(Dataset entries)
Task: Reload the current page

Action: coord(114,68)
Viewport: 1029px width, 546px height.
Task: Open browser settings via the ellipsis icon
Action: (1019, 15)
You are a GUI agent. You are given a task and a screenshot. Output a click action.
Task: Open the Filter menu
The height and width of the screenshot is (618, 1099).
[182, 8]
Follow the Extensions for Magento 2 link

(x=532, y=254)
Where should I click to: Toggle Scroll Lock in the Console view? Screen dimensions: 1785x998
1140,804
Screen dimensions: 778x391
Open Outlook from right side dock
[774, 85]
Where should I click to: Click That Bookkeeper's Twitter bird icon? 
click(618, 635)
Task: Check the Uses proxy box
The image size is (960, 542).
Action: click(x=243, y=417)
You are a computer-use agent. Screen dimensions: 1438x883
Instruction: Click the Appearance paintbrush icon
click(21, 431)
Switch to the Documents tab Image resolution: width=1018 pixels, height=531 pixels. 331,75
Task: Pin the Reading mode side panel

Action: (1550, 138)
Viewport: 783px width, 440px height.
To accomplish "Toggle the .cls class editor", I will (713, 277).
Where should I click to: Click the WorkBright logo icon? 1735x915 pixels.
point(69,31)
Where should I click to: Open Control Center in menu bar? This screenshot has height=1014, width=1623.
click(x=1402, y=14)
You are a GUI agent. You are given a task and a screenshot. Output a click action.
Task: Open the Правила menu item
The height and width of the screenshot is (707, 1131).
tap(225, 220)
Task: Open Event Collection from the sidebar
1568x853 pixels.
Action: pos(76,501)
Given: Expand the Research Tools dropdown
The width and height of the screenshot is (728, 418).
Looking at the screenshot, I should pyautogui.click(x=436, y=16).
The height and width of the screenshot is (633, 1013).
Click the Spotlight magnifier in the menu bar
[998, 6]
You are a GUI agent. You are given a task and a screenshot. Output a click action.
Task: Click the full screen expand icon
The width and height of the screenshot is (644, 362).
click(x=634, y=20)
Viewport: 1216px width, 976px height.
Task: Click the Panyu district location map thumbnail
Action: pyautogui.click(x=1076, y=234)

Activity ->
All of the data above should be duplicated exactly.

Problem solution ->
Task: Reload the current page

Action: coord(114,68)
Viewport: 1029px width, 546px height.
Task: Open browser settings via the ellipsis icon
Action: (1019, 15)
You are a GUI agent. You are given a task and a screenshot. Output a click action.
Task: Open the Filter menu
The height and width of the screenshot is (618, 1099).
[182, 8]
Follow the Extensions for Magento 2 link

(x=532, y=254)
Where should I click to: Toggle Scroll Lock in the Console view? Screen dimensions: 1785x998
1140,804
Screen dimensions: 778x391
Open Outlook from right side dock
[774, 85]
Where should I click to: Click That Bookkeeper's Twitter bird icon? 
click(618, 635)
Task: Check the Uses proxy box
The image size is (960, 542).
Action: click(x=243, y=417)
You are a computer-use agent. Screen dimensions: 1438x883
Instruction: Click the Appearance paintbrush icon
click(21, 431)
Switch to the Documents tab Image resolution: width=1018 pixels, height=531 pixels. 331,75
Task: Pin the Reading mode side panel

Action: (1550, 138)
Viewport: 783px width, 440px height.
To accomplish "Toggle the .cls class editor", I will (713, 277).
Where should I click to: Click the WorkBright logo icon? 1735x915 pixels.
point(69,31)
Where should I click to: Open Control Center in menu bar? This screenshot has height=1014, width=1623.
click(x=1402, y=14)
You are a GUI agent. You are given a task and a screenshot. Output a click action.
Task: Open the Правила menu item
The height and width of the screenshot is (707, 1131).
tap(225, 220)
Task: Open Event Collection from the sidebar
1568x853 pixels.
Action: pos(76,501)
Given: Expand the Research Tools dropdown
The width and height of the screenshot is (728, 418).
Looking at the screenshot, I should pyautogui.click(x=436, y=16).
The height and width of the screenshot is (633, 1013).
Click the Spotlight magnifier in the menu bar
[998, 6]
You are a GUI agent. You are given a task and a screenshot. Output a click action.
Task: Click the full screen expand icon
The width and height of the screenshot is (644, 362).
click(x=634, y=20)
Viewport: 1216px width, 976px height.
Task: Click the Panyu district location map thumbnail
Action: pyautogui.click(x=1076, y=234)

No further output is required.